» **STATED TASK**: Give the lines from the one holding "Given: Select the Move tool with four arrows" through the end of the rows again with "right eye" swapped for "left eye" and everything else unchanged, leaving out the pictures.

» **THE RECORDS**:
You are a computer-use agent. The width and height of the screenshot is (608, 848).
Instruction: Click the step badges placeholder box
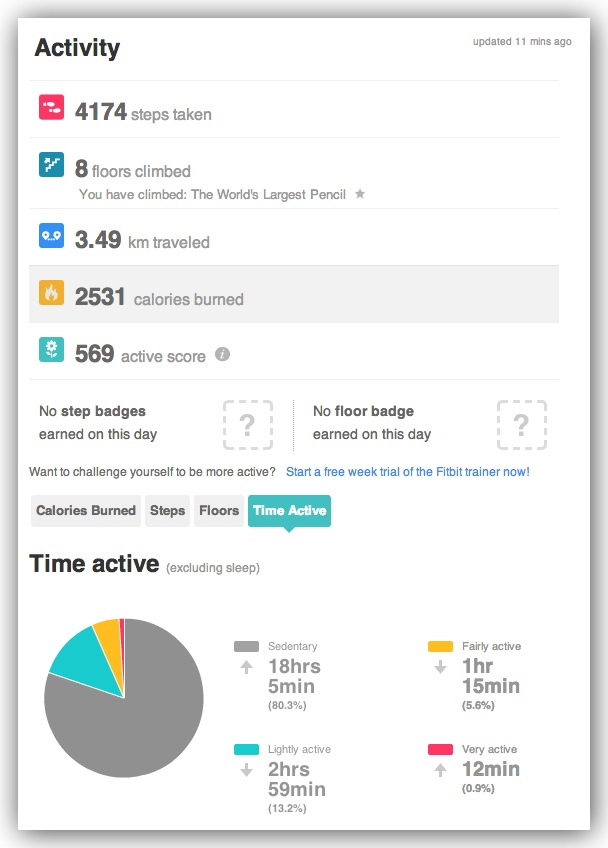(x=247, y=424)
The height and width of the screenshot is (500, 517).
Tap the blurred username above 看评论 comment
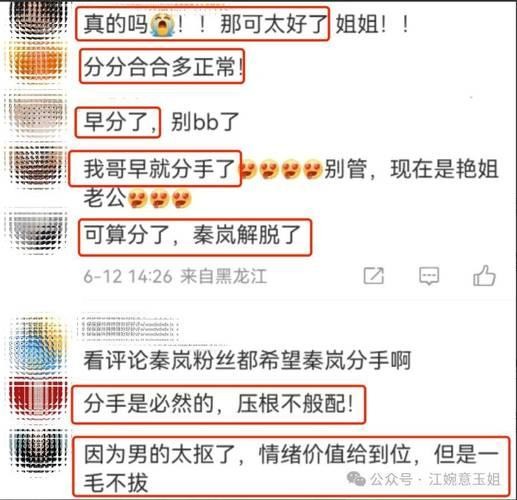(128, 328)
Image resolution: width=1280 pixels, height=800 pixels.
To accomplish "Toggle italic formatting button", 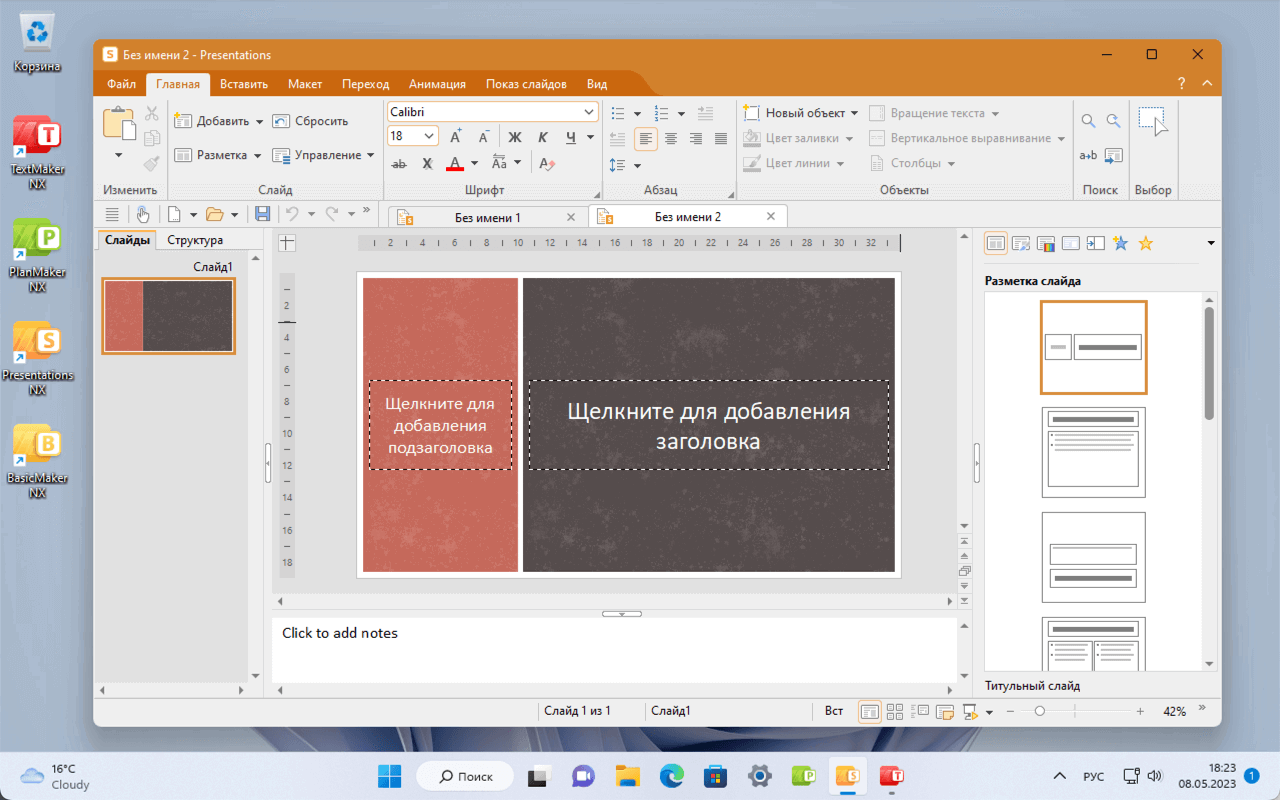I will pos(543,137).
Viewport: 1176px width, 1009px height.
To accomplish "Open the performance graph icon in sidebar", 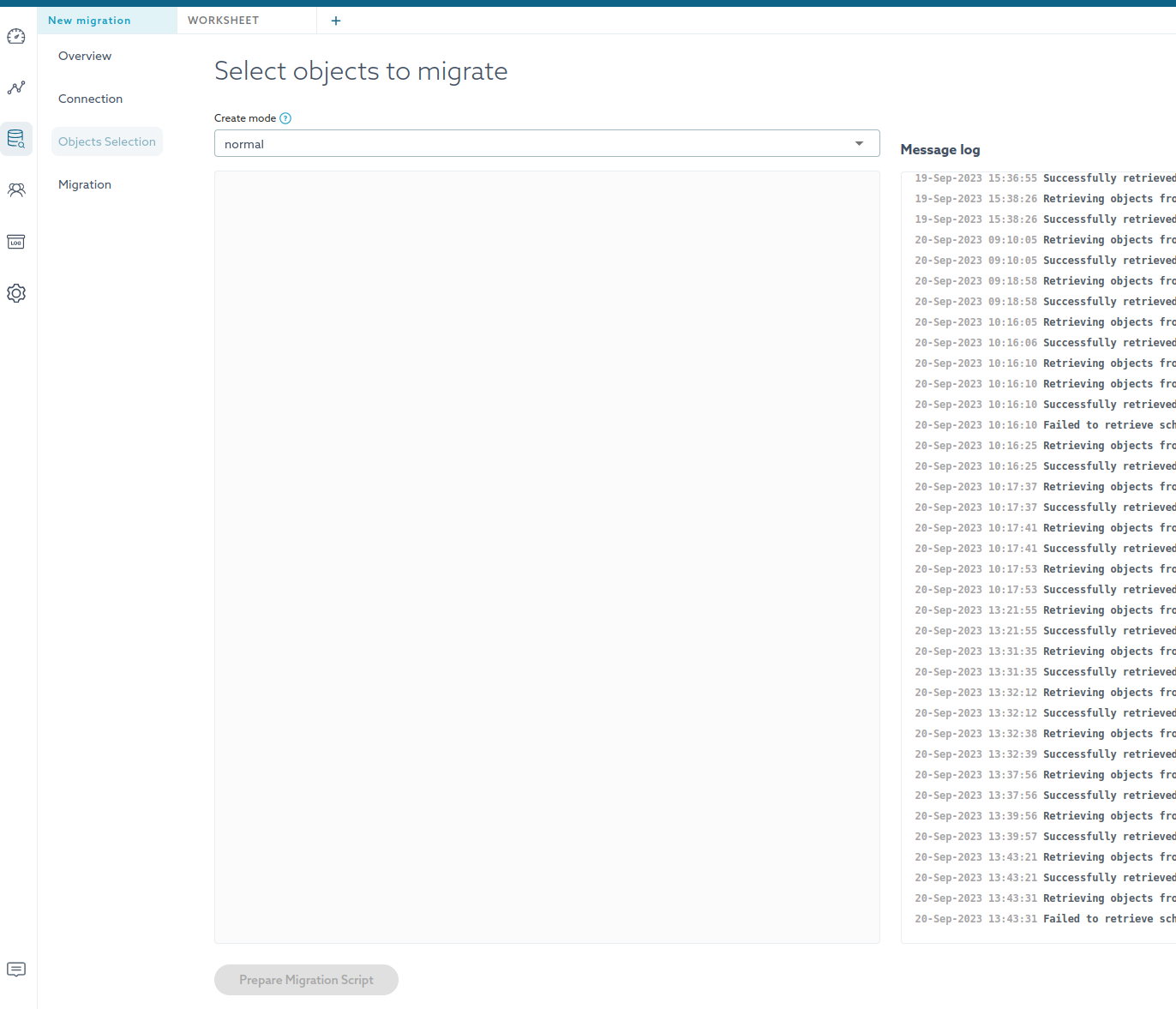I will coord(16,87).
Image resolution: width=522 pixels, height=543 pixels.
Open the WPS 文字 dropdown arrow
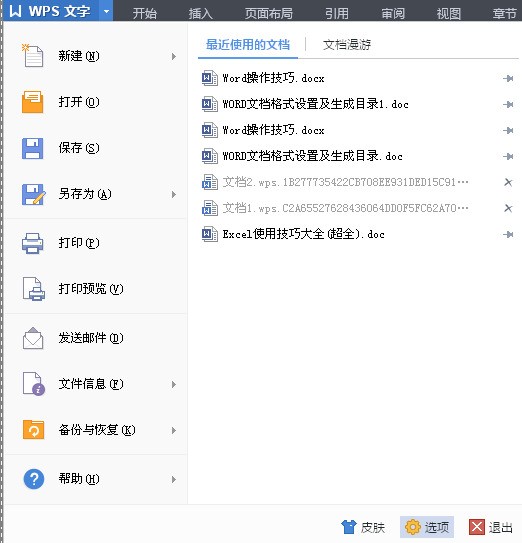106,11
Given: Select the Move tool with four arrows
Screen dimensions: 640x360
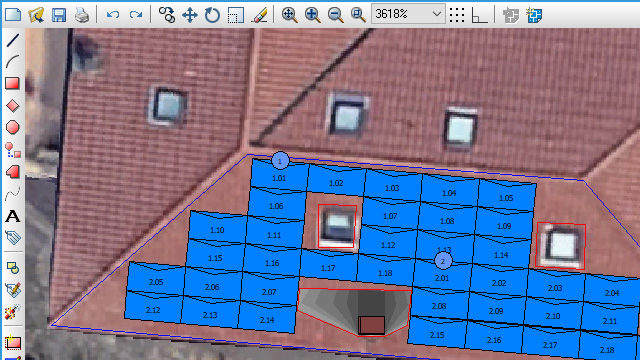Looking at the screenshot, I should click(x=190, y=15).
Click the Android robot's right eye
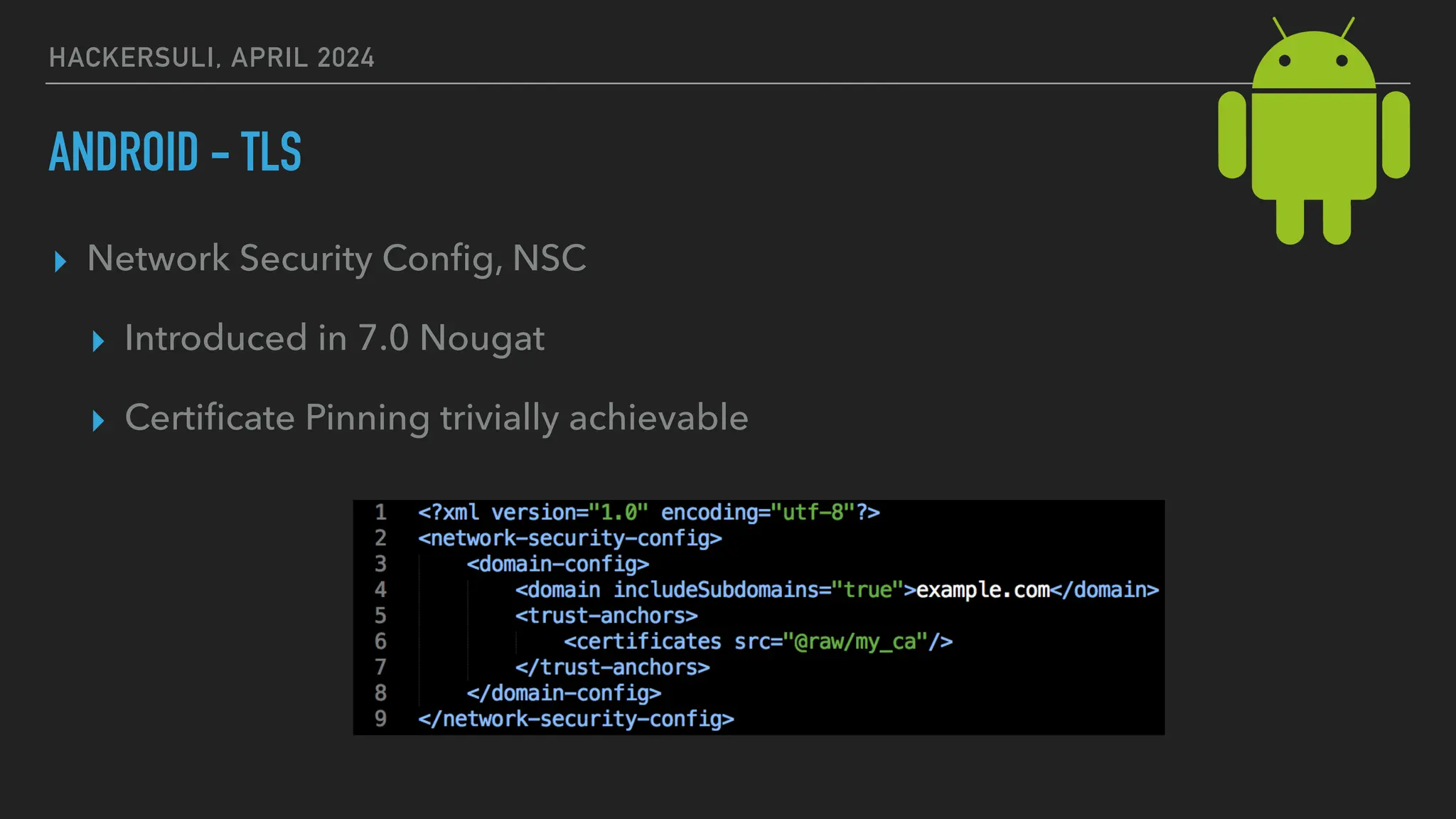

» **COMPLETE OUTPUT**:
Given: Select the Move tool with four arrows
Screen dimensions: 640x360
Looking at the screenshot, I should click(x=190, y=15).
Click the Android robot's left eye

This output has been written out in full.